Peter Schiff Announces Conn. Senate Candidacy
Article audio sponsored by The John Birch Society

Peter Schiff, a former economic adviser to the Ron Paul presidential campaign, announced his candidacy Thursday for the U.S. Senate on MSNBC’s Morning Joe against longtime Connecticut Democrat Christopher Dodd. Schiff became an Internet phenomenon last year after YouTube activists posted a compilation of his amazingly accurate predictions of the current economic crisis during 2006 and 2007 on national television shows, while other television pundits laughed at him.

The 46-year-old Schiff has served as President of Euro-Pacific Capital in recent years, a Bridgeport, Connecticut-based brokerage firm. He is author of the 2007 book Crash Proof: How to Profit from the Coming Economic Collapse.

Schiff is running on a constitutionalist platform against the liberal Dodd, but the Republican candidate first has to prevail in a primary against a growing number of Republican challengers that this week added World Wrestling Entertainment CEO Linda McMahon to the list. On Morning Joe, Schiff called for bringing American troops home from bases and wars abroad, privatizing the current government-managed healthcare system in the United States, and smaller government generally.

• Extracted entries:
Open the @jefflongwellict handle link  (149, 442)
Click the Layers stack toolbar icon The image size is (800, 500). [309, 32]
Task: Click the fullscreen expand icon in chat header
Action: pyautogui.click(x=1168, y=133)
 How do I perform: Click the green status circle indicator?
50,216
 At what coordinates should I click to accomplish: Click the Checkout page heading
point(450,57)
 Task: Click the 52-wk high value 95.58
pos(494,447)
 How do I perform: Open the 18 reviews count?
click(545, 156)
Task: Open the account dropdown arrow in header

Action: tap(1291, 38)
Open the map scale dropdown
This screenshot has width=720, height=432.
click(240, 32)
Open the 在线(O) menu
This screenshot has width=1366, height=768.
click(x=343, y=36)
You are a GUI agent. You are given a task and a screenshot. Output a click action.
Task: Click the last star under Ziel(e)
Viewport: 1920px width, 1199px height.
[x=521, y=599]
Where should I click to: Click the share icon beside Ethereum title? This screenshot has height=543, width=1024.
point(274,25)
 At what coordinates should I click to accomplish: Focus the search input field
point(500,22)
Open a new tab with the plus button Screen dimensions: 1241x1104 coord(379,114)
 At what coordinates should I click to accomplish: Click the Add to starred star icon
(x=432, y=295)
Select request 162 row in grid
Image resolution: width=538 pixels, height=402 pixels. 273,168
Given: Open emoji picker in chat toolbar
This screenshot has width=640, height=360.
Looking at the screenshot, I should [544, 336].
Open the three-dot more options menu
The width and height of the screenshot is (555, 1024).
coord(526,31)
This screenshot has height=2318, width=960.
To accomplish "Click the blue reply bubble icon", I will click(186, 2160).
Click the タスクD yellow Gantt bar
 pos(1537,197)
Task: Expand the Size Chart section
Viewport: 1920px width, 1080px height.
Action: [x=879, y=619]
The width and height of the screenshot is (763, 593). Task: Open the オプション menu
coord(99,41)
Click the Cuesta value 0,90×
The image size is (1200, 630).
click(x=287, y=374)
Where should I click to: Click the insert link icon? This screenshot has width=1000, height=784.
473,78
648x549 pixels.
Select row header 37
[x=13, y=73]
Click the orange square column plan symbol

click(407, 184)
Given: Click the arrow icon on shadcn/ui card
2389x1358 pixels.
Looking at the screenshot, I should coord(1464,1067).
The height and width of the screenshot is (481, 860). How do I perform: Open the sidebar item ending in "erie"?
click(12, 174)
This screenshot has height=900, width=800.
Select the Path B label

• Activities:
1) Copy the Peter Schiff article from "Peter Schiff, a" up to and including "Coming Economic Collapse.", swapping "brokerage firm" for "investment firm".
2) According to the Peter Schiff article, what is the title of the book Schiff wrote in 2007?
Work only from the article on Peter Schiff's Senate candidacy.

• Activity answers:
1)
Peter Schiff, a former economic adviser to the Ron Paul presidential campaign, announced his candidacy Thursday for the U.S. Senate on MSNBC’s Morning Joe against longtime Connecticut Democrat Christopher Dodd. Schiff became an Internet phenomenon last year after YouTube activists posted a compilation of his amazingly accurate predictions of the current economic crisis during 2006 and 2007 on national television shows, while other television pundits laughed at him.

The 46-year-old Schiff has served as President of Euro-Pacific Capital in recent years, a Bridgeport, Connecticut-based investment firm. He is author of the 2007 book Crash Proof: How to Profit from the Coming Economic Collapse.

2) Crash Proof: How to Profit from the Coming Economic Collapse